■ ABOUT THIS TASK:
Exact copies of all entries are needed. Pictures are to be left out.

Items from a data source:
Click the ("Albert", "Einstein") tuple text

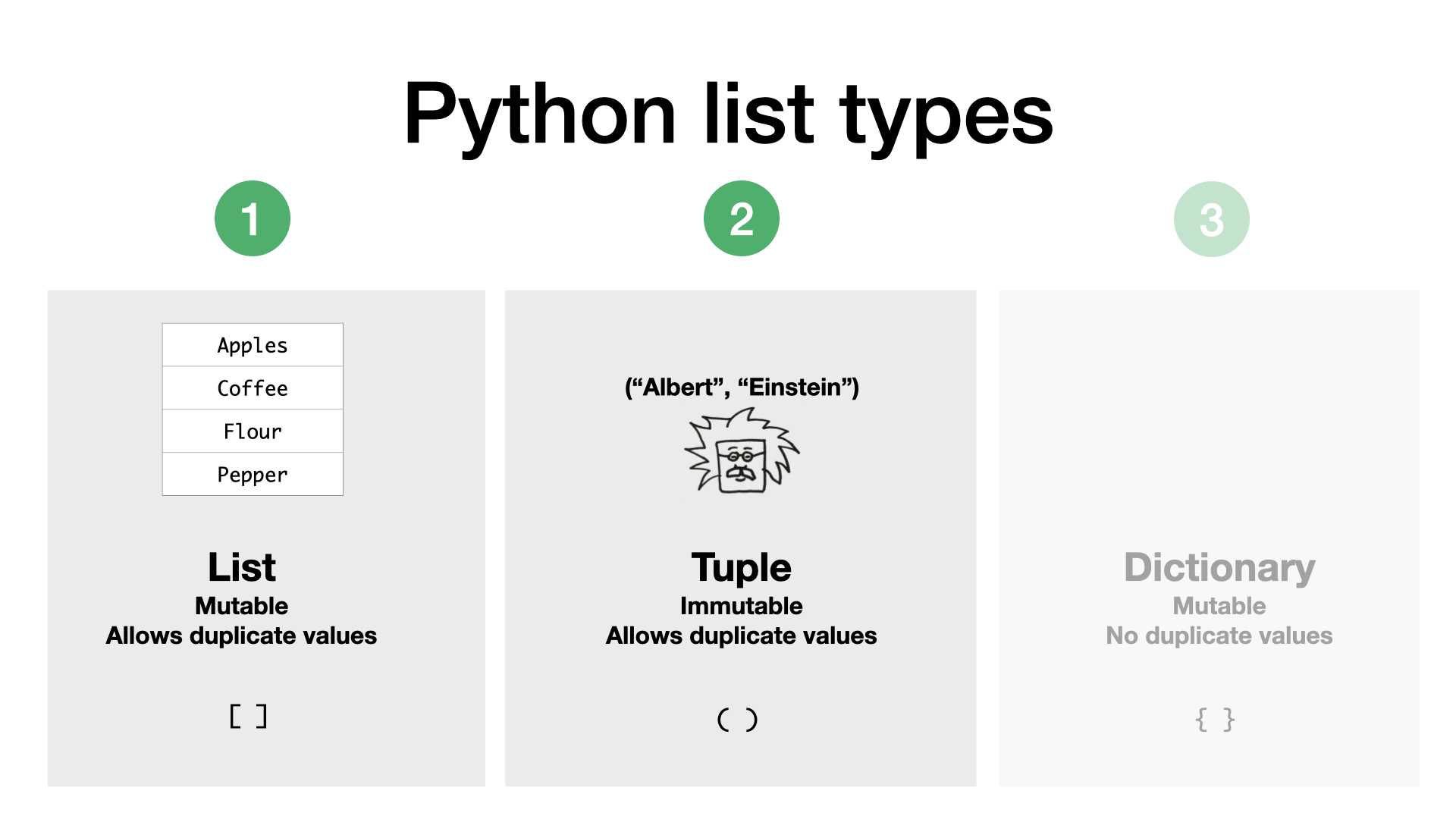(742, 388)
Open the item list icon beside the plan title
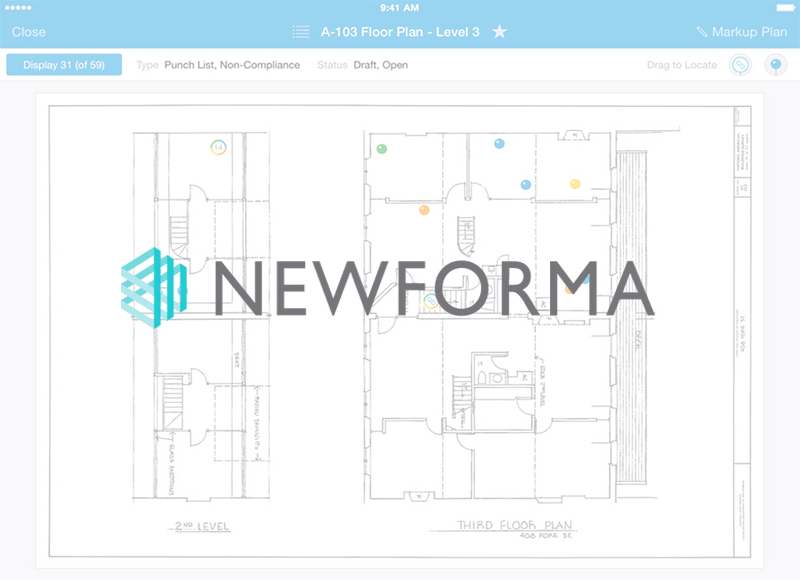Viewport: 800px width, 580px height. 300,31
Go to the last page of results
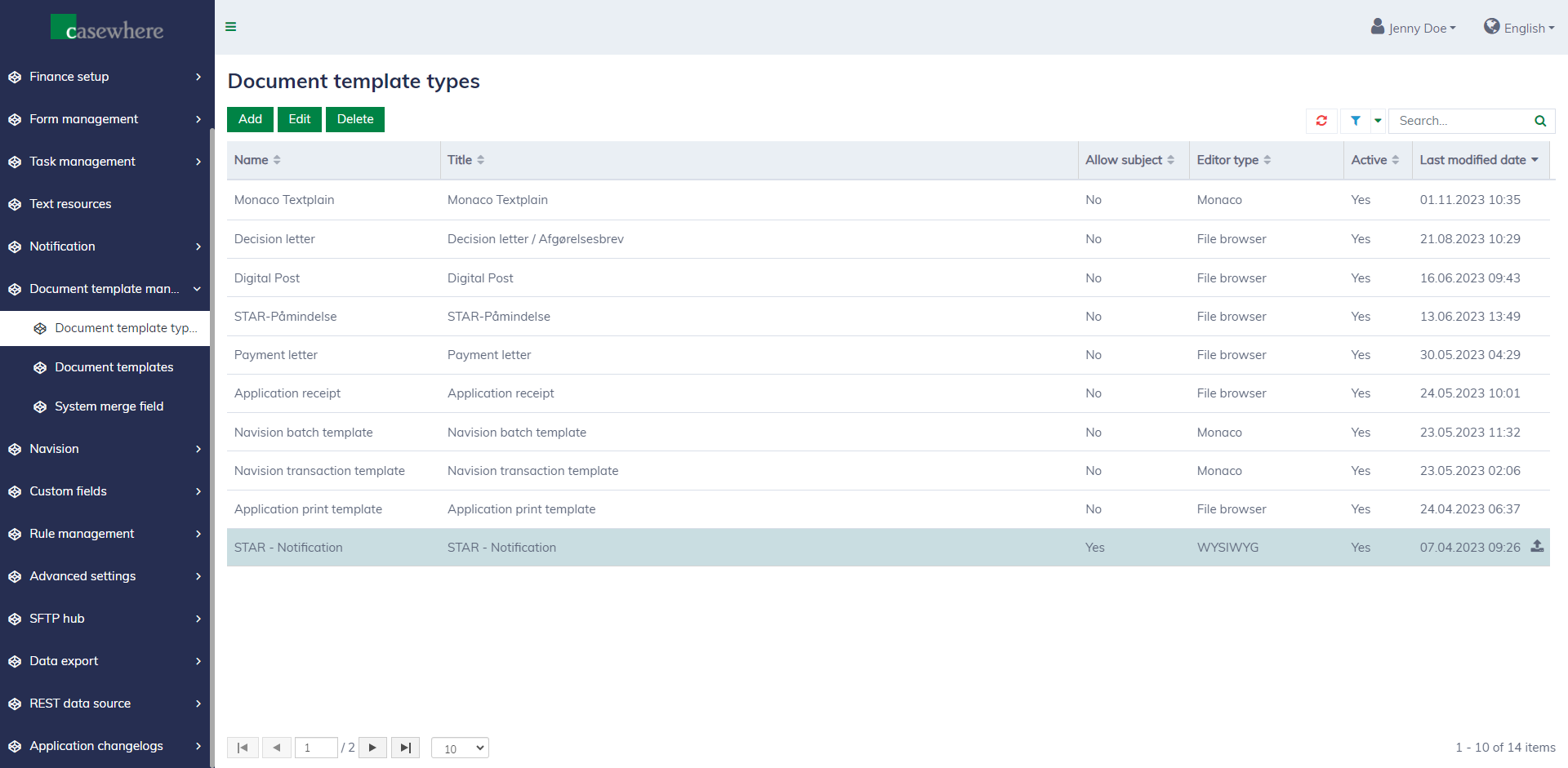Image resolution: width=1568 pixels, height=768 pixels. (x=405, y=748)
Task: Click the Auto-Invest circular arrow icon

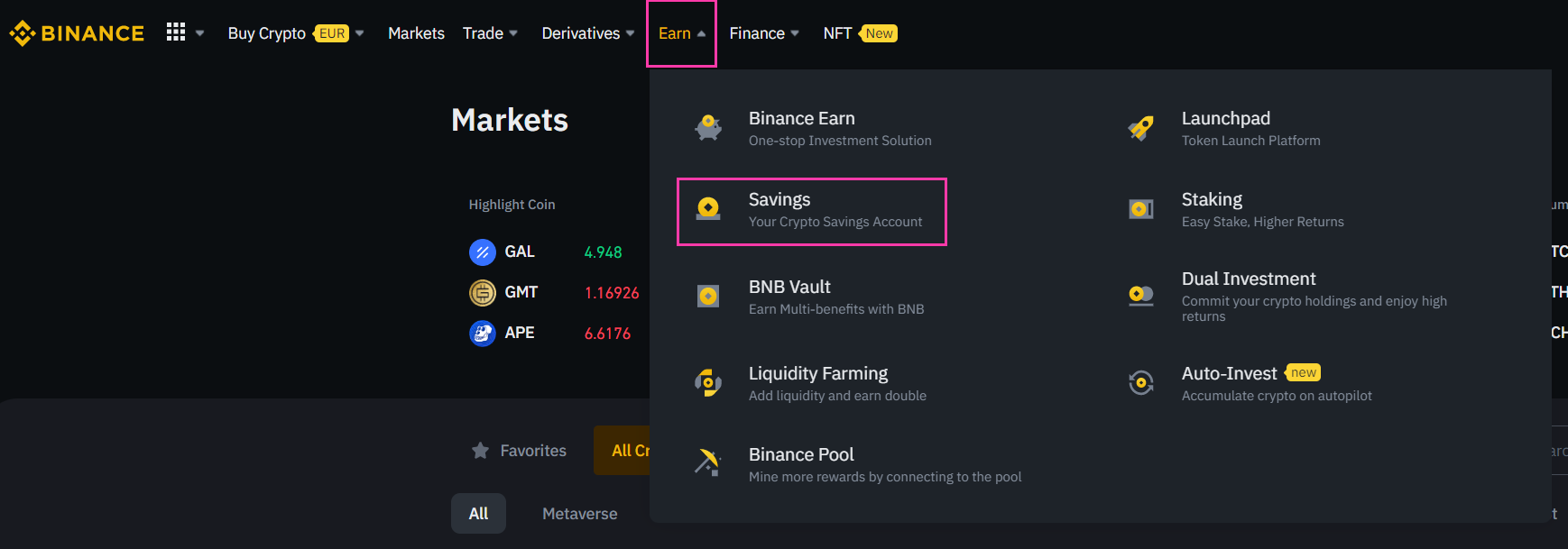Action: click(1141, 382)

■ ANSWER BOX:
Click the ("Albert", "Einstein") tuple text

(742, 388)
Open the item list icon beside the plan title
Viewport: 800px width, 580px height. 300,31
Go to the last page of results
Image resolution: width=1568 pixels, height=768 pixels. (x=405, y=748)
Task: Click the Auto-Invest circular arrow icon

Action: click(1141, 382)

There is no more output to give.